AI Glossary

Authoritative definitions for AI agents, MCP, Claude tool-use, and the broader AI engineering ecosystem. Each entry cross-references Wikipedia and Wikidata where the term has an established encyclopedia entry.

Agent harness
agent runtime
An agent harness is a software framework that runs an LLM in a loop with tool access, persistent context, and a stopping criterion — turning a one-shot model call into a multi-step workflow that can plan, execute, observe results, and re-plan until a task is complete.
Context window
inference
The context window is the maximum number of tokens a large language model can process in a single forward pass, including the prompt, all in-context examples, retrieved documents, and the model's generated output — measured in thousands or millions of tokens.
Embedding
AI architecture
An embedding is a numerical vector representation of an input — typically text, but also images, audio, or code — that places semantically similar inputs near each other in a high-dimensional space, enabling semantic search, retrieval, classification, and clustering.
Fine-tuning
training
Fine-tuning is the process of further training a pre-trained large language model on a smaller, task-specific dataset to specialize its behavior — adjusting either all model weights (full fine-tuning) or a small adapter layer (parameter-efficient fine-tuning, e.g., LoRA, QLoRA).
Function calling
agent runtime
Function calling is OpenAI's name for the LLM tool-use capability, introduced June 2023, where the model emits structured JSON describing a function to call and its arguments, conforming to a JSON Schema the developer supplies.
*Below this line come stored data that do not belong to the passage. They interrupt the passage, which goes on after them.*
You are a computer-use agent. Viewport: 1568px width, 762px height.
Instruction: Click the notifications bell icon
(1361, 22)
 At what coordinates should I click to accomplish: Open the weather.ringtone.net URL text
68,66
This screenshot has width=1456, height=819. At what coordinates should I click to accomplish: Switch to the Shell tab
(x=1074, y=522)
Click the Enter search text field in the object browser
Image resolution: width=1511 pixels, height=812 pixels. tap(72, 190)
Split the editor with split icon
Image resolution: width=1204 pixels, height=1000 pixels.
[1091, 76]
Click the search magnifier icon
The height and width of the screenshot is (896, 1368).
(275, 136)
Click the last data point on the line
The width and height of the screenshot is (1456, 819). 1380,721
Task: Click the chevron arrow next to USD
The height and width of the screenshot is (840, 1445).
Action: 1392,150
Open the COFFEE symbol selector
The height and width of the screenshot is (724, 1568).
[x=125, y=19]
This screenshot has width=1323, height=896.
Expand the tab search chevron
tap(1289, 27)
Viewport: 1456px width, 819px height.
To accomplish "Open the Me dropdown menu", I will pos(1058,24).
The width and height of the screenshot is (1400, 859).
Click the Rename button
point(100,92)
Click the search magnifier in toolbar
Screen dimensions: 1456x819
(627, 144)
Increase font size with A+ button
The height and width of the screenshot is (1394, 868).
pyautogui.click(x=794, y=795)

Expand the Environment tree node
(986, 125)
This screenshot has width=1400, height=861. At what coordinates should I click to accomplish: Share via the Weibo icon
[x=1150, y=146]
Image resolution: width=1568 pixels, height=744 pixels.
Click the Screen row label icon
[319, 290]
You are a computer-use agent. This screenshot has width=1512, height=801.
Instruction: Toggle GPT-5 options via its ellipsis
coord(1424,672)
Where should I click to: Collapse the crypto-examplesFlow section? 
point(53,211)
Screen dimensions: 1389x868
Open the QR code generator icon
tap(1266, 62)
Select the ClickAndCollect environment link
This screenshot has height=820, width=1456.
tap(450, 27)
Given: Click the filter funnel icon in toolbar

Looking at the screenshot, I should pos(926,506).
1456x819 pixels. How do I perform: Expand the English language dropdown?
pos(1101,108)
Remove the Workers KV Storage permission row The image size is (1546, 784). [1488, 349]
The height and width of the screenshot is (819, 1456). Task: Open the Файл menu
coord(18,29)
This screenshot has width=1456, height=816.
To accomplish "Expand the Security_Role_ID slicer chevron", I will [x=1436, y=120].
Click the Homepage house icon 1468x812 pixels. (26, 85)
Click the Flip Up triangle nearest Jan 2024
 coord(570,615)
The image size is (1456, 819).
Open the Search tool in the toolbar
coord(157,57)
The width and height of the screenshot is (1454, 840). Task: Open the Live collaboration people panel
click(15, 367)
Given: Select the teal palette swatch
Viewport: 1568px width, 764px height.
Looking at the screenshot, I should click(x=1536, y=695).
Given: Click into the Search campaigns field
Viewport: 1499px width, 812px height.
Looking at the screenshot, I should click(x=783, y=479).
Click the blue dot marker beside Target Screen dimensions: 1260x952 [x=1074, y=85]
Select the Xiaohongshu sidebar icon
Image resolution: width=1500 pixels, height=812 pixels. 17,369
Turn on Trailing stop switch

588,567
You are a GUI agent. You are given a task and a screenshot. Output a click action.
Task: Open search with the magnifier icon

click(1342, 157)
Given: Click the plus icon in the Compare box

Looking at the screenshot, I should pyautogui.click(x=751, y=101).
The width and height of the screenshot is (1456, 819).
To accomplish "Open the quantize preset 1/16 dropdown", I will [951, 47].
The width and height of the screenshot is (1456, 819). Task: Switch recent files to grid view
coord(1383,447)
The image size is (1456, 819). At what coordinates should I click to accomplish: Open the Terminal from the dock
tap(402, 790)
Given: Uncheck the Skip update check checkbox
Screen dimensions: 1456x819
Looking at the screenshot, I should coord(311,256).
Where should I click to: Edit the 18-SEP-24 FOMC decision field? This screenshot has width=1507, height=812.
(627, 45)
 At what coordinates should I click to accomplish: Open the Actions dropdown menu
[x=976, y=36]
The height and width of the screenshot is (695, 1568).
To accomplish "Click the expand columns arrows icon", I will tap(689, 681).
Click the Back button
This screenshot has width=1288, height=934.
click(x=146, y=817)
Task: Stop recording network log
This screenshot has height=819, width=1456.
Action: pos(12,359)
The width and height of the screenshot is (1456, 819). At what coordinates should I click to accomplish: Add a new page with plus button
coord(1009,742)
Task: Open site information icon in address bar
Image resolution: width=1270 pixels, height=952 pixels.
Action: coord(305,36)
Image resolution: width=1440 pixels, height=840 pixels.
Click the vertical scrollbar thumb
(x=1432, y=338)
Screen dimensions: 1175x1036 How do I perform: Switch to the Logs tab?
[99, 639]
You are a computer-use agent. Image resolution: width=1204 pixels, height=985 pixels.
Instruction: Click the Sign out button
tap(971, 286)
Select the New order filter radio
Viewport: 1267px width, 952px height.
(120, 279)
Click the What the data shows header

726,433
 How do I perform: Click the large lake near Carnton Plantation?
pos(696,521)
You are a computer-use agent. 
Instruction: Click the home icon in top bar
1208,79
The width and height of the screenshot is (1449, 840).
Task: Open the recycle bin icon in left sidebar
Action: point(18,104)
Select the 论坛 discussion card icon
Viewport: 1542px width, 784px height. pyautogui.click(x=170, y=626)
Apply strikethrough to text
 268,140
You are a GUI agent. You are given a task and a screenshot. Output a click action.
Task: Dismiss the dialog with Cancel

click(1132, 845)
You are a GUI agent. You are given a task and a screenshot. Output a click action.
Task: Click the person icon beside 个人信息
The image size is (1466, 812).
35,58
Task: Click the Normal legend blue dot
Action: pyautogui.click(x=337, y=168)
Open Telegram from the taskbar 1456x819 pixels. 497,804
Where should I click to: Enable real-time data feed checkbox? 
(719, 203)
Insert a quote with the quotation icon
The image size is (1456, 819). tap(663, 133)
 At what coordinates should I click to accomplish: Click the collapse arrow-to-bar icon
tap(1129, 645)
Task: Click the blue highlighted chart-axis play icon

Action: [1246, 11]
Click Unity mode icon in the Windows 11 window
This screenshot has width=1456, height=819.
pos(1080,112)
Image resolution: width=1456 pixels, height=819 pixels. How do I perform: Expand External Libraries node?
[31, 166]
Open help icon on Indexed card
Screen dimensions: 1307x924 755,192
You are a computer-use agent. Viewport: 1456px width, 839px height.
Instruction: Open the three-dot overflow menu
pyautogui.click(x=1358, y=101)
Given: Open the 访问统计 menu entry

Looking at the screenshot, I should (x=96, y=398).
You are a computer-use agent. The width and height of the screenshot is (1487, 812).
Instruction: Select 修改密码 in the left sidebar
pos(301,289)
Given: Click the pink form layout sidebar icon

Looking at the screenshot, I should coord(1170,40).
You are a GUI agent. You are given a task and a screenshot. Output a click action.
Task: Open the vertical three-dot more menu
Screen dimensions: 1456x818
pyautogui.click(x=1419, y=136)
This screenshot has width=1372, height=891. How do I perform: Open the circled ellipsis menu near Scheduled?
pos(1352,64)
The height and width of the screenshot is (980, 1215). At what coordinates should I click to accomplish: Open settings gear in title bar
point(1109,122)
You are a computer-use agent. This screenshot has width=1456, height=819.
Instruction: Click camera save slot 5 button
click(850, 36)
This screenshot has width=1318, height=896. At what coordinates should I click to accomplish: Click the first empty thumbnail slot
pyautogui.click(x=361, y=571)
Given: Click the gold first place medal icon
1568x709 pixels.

Large Language Model (LLM)
AI architecture
A Large Language Model (LLM) is a deep neural network — typically a transformer with billions to trillions of parameters — trained on large text corpora to predict the next token, then fine-tuned for instruction-following, dialogue, and increasingly tool use and reasoning.
Model Context Protocol (MCP)
protocol
Model Context Protocol (MCP) is an open standard introduced by Anthropic in November 2024 for connecting AI assistants to data sources and tools through a JSON-RPC wire protocol over stdio or HTTP transports.
Reinforcement Learning from Human Feedback (RLHF)
training
Reinforcement Learning from Human Feedback (RLHF) is a training technique in which a language model's policy is fine-tuned using a reward model that has been trained on human preference rankings, aligning model output with human-judged quality on dimensions like helpfulness and harmlessness.
Retrieval-Augmented Generation (RAG)
AI architecture
Retrieval-Augmented Generation (RAG) is a technique introduced by Meta AI in 2020 for grounding large language model outputs in retrieved external documents, combining a retriever (typically a vector index) with a generator (a language model) so the model's response is conditioned on relevant source material rather than parametric memory alone.
Tokenization
AI architecture
Tokenization is the process of splitting text into discrete units (tokens) that a language model treats as its atomic input — typically subword fragments such that common words are one token and rare words are several, balancing vocabulary size against representation efficiency.
Tool use
agent runtime
Tool use is a capability where a large language model is given access to external functions (tools) it can invoke during inference, with the model deciding when to call which tool, generating structured arguments for the call, and incorporating the result into its subsequent generation.
Transformer
AI architecture
The Transformer is a neural network architecture introduced by Vaswani et al. in 2017 that uses self-attention to process sequences in parallel, replacing the recurrence of RNNs and LSTMs and becoming the foundational architecture for nearly every modern large language model.